I am glad to hear that Jill Carroll has been released. I am also glad to know that she has produced words of repudiation against the video "interviews" she was forced to make before her departure from Iraq. But I also think she has more to do.
This is not an easy entry to write. How does one criticize someone who just escaped death?
Please don't get me wrong. I am all for life, for those who choose it. If, in the faces of one's would-be murderers, someone chooses cooperation (as Carroll did), I will not begrudge her that choice. Conversely, if someone chooses death before dishonor (as Fabrizio Quatrocchi did), I will not begrudge him that choice, either. It is not for me to criticize those choices, made under duress. However, away from that duress, it is not unreasonable to expect statements of actual belief and opinion.
One telling indicator of someone's alignment is the people in the cheering section. As Debbie Schlussel points out, Jill Carroll claims among her supporters some fairly nasty anti-American jihad allies.
(Some people will take exception to the shrill tone of Debbie Schlussel's writings. Please bear in mind that Jill Carroll is from Ann Arbor, not too far from Debbie's home town of Detroit. Southeastern Michigan has some big problems with radical Muslims, and Debbie takes it personally.)
Sometimes, it is appropriate to "do as Romans do." In a warzone, the better thing is to "dance with the one that brung ya." Jill Carroll owed her nation, and her nation's soldiers, all her suppport while on foreign soil with them. If our soldiers' enemies thought her reporting was so great, then she owes our soldiers some huge apologies.
Add to all this the facts that Jill Carroll
and you might understand why I find it a little difficult to come up with all three cheers for her release.
Three adjacent sentences from Jill Carroll's statement caught my attention, more for what they didn't say than what they did:
I want to be judged as a journalist, not as a hostage.
How about as a human being? You know, subject to those rules that most other human beings find good and just? Or is she thinking that, as a journalist, she's supposed to be "above it all"?
It could be that she is trying to avoid being "blacklisted" by her fellow liberal journalists, which suggests to me that her allegiance goes more to her profession than to her citizenship. This would be profoundly hypocritical of her. Her employer and occupation depend on the Freedom of the Press defended by her nation's soldiers, not by her fellow journalists.
I remain as committed as ever to fairness and accuracy–to discovering the truth–and so I will not engage in polemics.
"Not engage in polemics" because of her commitment to "fairness and accuracy"? Is that how she justifies saying nothing about the righteousness of freeing Iraqis from brutal tyrants like Saddam Hussein and al-Zarqawi and her kidnappers?
But let me be clear: I abhor all who kidnap and murder civilians, and my captors are clearly guilty of both crimes.

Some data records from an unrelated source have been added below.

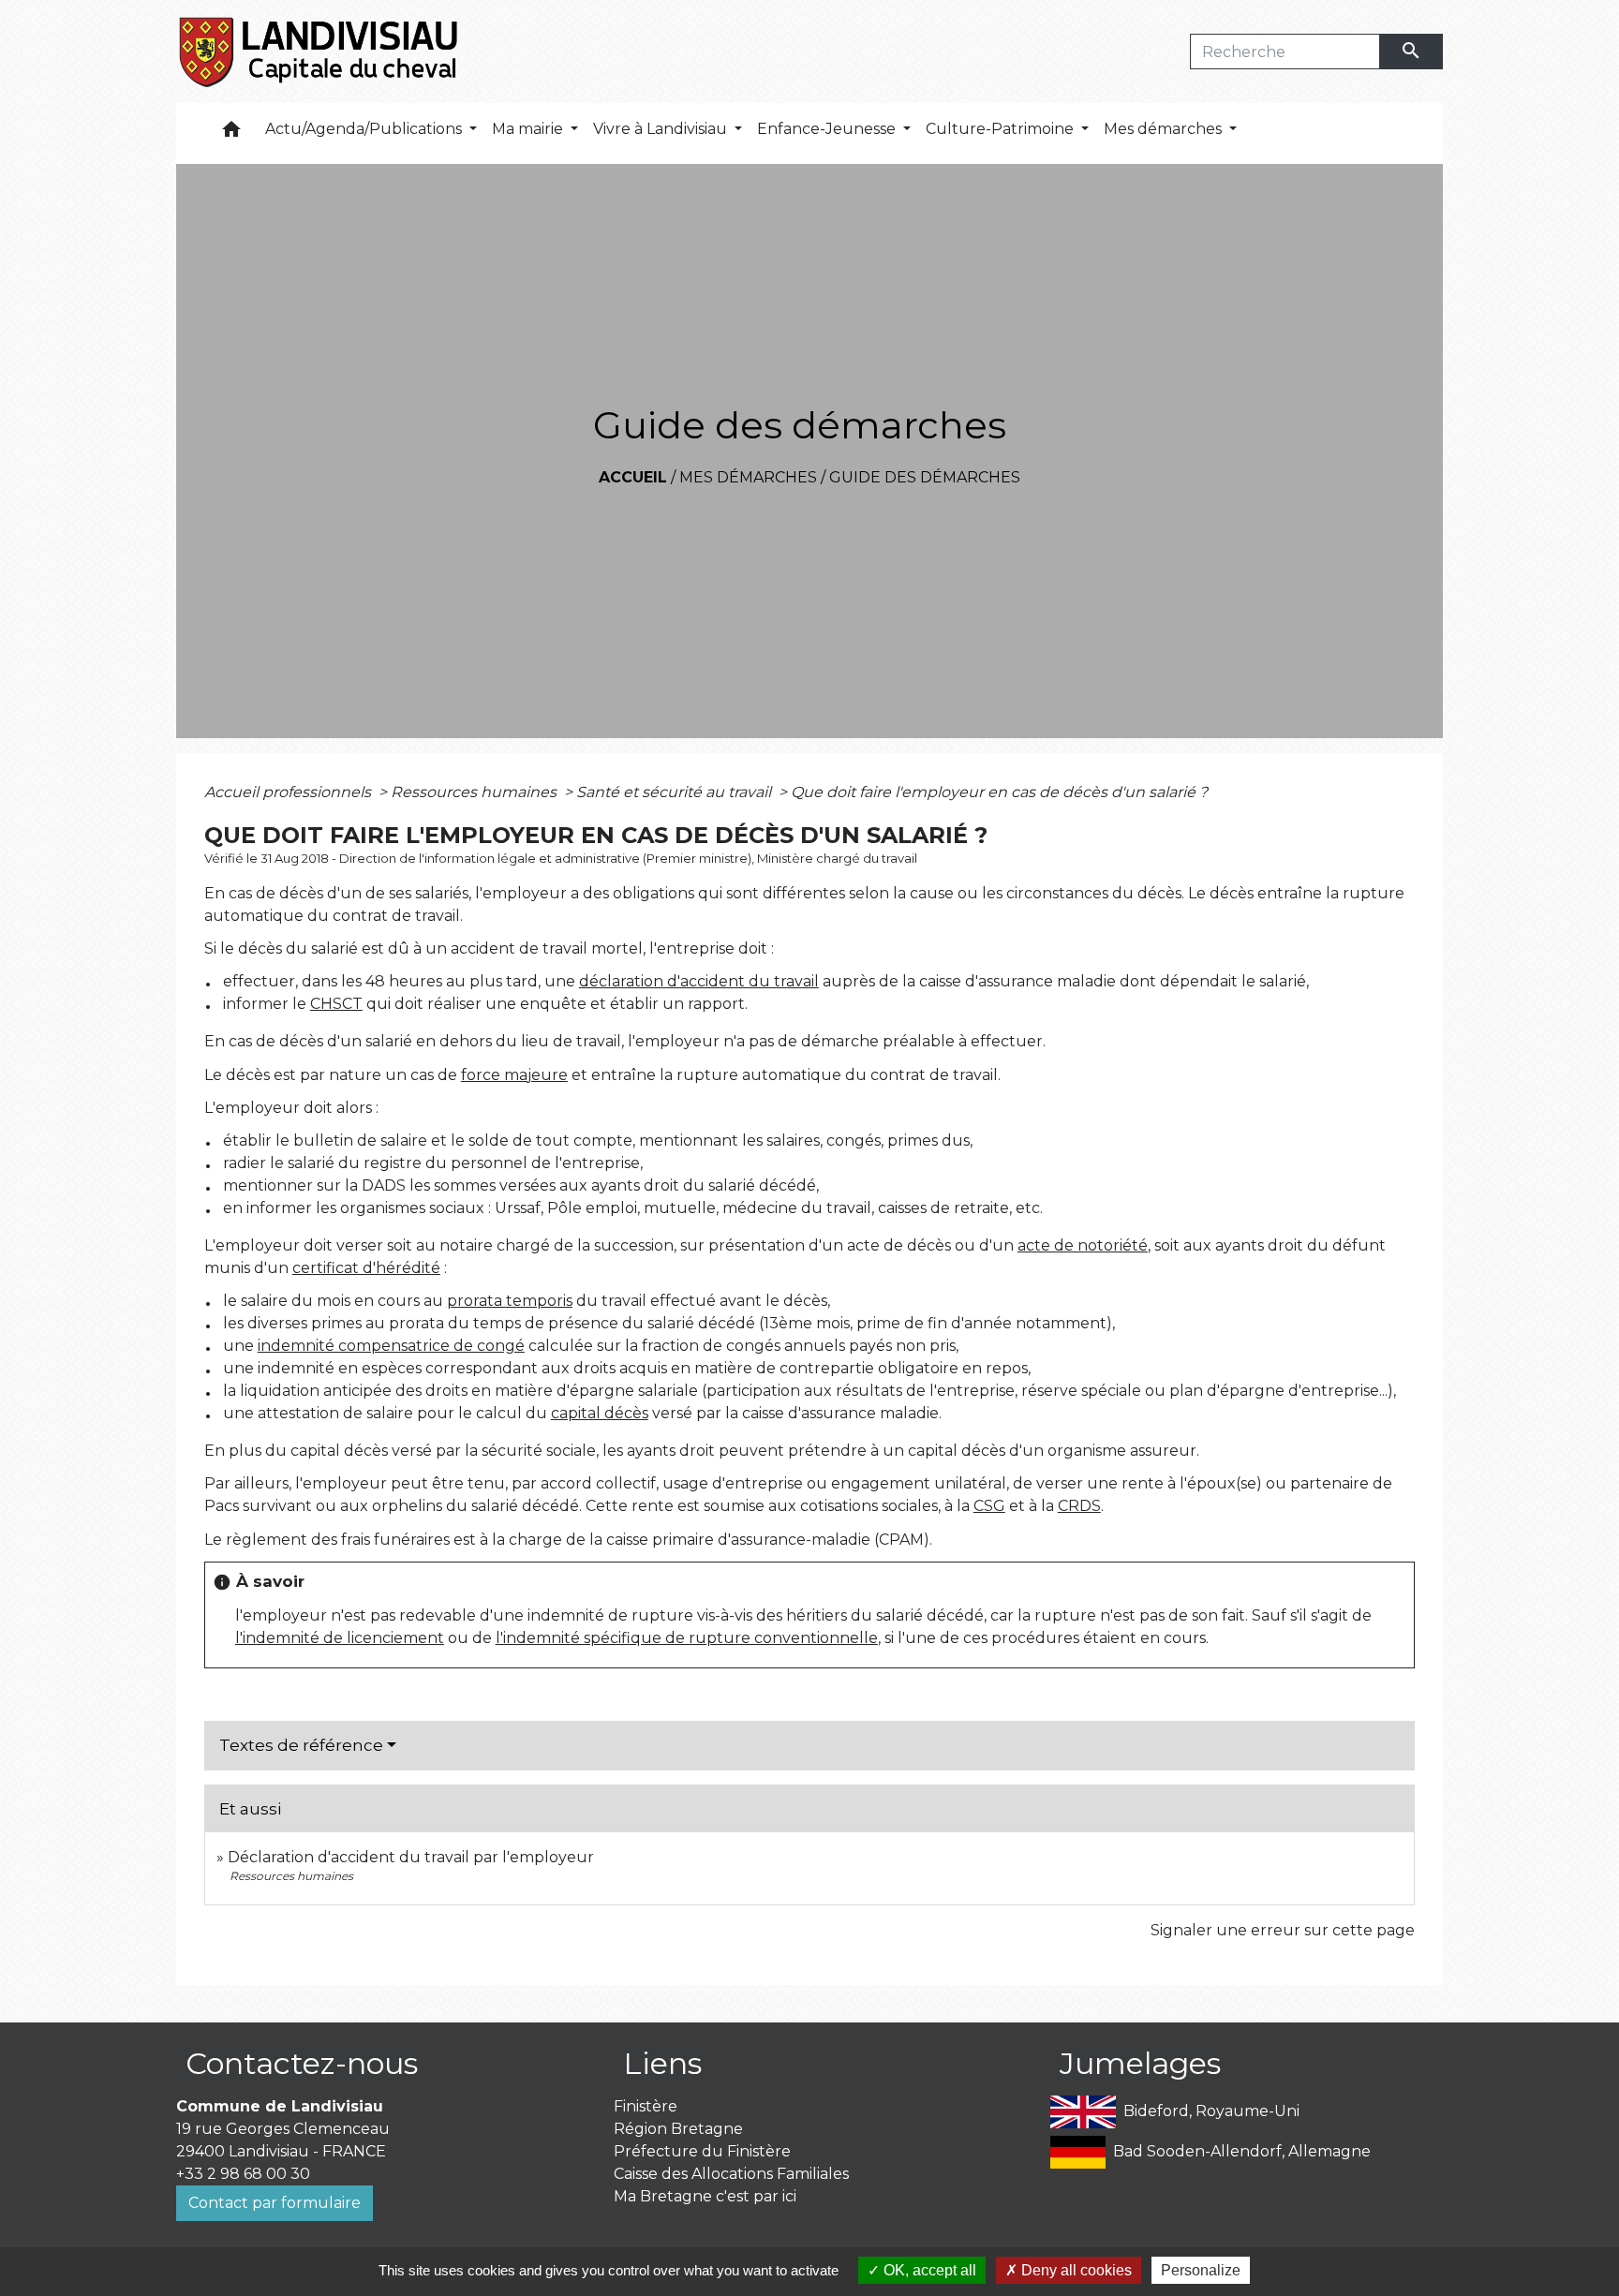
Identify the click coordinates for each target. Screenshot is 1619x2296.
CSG (989, 1506)
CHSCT (336, 1004)
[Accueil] (320, 51)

But nowhere does she suggest that the primary purpose of coalition forces in Iraq now is to defeat and prosecute such kidnappers and murderers. Nor does she close the door on those who accuse the US military en masse of such crimes.
The coming months might show Jill Carroll to be a hyper-patriot. She might reject the sympathies of those who would return Iraq to the rule of a bloody iron fist. She might post on the Internet some videos of herself hugging our soldiers. After meeting the medieval criminals who are trying to ruin Iraq, such reparations would be the right thing to do.
I won't hold my breath. But I will watch carefully.
Posted on 04/02/2006 at 12:21:00 AM EST.